À l’occasion de cette visite d’État, les deux pays ont signé une nouvelle « déclaration sur un partenariat stratégique approfondi ».
Selon le chercheur Brahim Oumansour, qui dirige l’Observatoire du Maghreb à l’IRIS, « cette visite consacre une relation forte et historique entre les deux pays, fondée sur une confiance qui dure depuis plusieurs décennies. Et elle montre que la guerre en Ukraine n’a pas ébranlé cette relation ». L’Algérie tient cependant à manifester sa distance vis-à-vis du conflit, et à ménager ses relations des deux côtés.
Le premier facteur de proximité entre Alger et Moscou est en effet hérité : leur coopération date de la guerre d’indépendance algérienne. Puis depuis 1962, « le rapprochement s’est construit naturellement avec l’orientation du pouvoir algérien vers le socialisme », selon Brahim Oumansour.
La lutte commune contre l’impérialisme occidental nourrit cette relation. De plus, d’après le chercheur, une fois arrivé au pouvoir, Vladimir Poutine a su consolider cette relation en se basant sur des intérêts stratégiques communs.
Depuis des décennies, la coopération entre l’Algérie et la Russie passe par le domaine militaire. Au point qu’aujourd’hui, Alger soit le premier client de Moscou en termes d’armement sur le continent africain. Environ les deux tiers des armes importées par l’Algérie viennent de Russie. Ajoutons à cela que des manœuvres militaires conjointes se sont tenues en novembre 2022, en pleine guerre d’Ukraine.
Il existe toutefois un risque que Moscou connaisse désormais des problèmes d’approvisionnement dans ce domaine, qui pourraient à terme se répercuter sur les commandes algériennes. Alger devrait alors se trouver d’autres partenaires : la Chine, l’Allemagne ou la Turquie, suggère Brahim Oumansour.
De plus, Abdelmadjid Tebboune a critiqué à plusieurs reprises la présence de « mercenaires » sur le continent, qu’ils se trouvent en Libye ou au Mali. Cette référence implicite à Wagner « prouve bien que la relation entre l’Algérie et la Russie n’est pas fondée sur une alliance inconditionnelle, mais plutôt sur des intérêts stratégiques communs et une relation historique », souligne Brahim Oumansour.
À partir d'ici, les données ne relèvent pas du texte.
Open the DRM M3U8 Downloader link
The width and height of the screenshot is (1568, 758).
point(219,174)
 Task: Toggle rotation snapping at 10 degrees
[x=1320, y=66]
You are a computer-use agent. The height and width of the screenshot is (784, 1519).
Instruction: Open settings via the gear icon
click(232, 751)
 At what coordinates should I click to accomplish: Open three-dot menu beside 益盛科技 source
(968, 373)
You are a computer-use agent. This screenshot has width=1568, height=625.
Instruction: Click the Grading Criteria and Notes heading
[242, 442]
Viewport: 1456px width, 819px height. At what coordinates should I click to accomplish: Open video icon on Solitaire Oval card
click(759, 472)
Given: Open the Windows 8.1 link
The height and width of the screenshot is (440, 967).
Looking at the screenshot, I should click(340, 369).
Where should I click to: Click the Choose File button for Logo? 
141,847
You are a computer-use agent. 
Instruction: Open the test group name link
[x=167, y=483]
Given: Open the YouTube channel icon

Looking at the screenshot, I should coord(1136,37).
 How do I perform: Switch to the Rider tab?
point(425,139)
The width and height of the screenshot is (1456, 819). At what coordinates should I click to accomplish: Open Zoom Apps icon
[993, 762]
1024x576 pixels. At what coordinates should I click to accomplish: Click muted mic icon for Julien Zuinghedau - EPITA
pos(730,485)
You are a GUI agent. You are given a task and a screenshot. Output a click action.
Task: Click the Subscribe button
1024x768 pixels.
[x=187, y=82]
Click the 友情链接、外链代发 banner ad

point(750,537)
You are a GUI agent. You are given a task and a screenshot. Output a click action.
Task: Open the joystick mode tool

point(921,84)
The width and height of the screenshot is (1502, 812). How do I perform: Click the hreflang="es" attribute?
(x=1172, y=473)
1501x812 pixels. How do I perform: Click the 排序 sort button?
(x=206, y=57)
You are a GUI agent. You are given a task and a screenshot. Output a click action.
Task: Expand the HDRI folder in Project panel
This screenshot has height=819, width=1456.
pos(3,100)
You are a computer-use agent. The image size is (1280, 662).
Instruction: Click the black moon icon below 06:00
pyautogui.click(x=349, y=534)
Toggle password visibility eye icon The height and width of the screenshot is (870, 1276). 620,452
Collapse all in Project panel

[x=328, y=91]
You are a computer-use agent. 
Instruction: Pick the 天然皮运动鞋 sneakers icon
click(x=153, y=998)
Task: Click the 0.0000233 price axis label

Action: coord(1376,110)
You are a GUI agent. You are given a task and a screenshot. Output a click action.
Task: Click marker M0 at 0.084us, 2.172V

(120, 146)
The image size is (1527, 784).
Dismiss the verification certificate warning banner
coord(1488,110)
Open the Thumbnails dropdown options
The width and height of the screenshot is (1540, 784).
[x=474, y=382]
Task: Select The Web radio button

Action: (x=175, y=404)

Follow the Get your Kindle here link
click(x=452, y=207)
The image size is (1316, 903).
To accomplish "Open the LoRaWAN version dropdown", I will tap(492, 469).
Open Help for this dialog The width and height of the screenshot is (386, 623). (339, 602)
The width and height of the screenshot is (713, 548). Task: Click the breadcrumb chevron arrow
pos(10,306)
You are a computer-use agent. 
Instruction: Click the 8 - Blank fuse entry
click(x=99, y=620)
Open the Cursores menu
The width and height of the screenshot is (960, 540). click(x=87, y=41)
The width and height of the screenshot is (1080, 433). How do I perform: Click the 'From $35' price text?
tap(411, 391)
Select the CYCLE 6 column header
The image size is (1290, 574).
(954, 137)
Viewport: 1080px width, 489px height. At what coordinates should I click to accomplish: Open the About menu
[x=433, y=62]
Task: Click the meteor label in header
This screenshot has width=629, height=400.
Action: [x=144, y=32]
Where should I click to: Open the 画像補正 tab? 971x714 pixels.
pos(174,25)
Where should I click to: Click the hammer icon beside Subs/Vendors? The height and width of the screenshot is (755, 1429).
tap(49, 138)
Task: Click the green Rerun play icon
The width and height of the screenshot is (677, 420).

En dehors de l’armement, le partenariat entre les deux pays a cependant vocation à s’élargir : nucléaire civil, hydrocarbures, voire collaboration médicale, avec l’envoi de vaccins pendant l’épidémie de Covid-19.
Et un nouvel enjeu est aujourd’hui soulevé par la volonté d’adhésion de l’Algérie aux BRICS. « Si l’Algérie y adhère, il va certainement y avoir un approfondissement des relations avec la Russie, membre important du groupe, prévoit Brahim Oumansour. Et l’adhésion compenserait l’une des limites de cette relation : son manque de diversification économique et sa concentration sur l’armement et le secteur énergétique ».
Cela explique aussi la visite actuelle du président Tebboune, qui rappelle l’attachement algérien à cette « alliance stratégique ».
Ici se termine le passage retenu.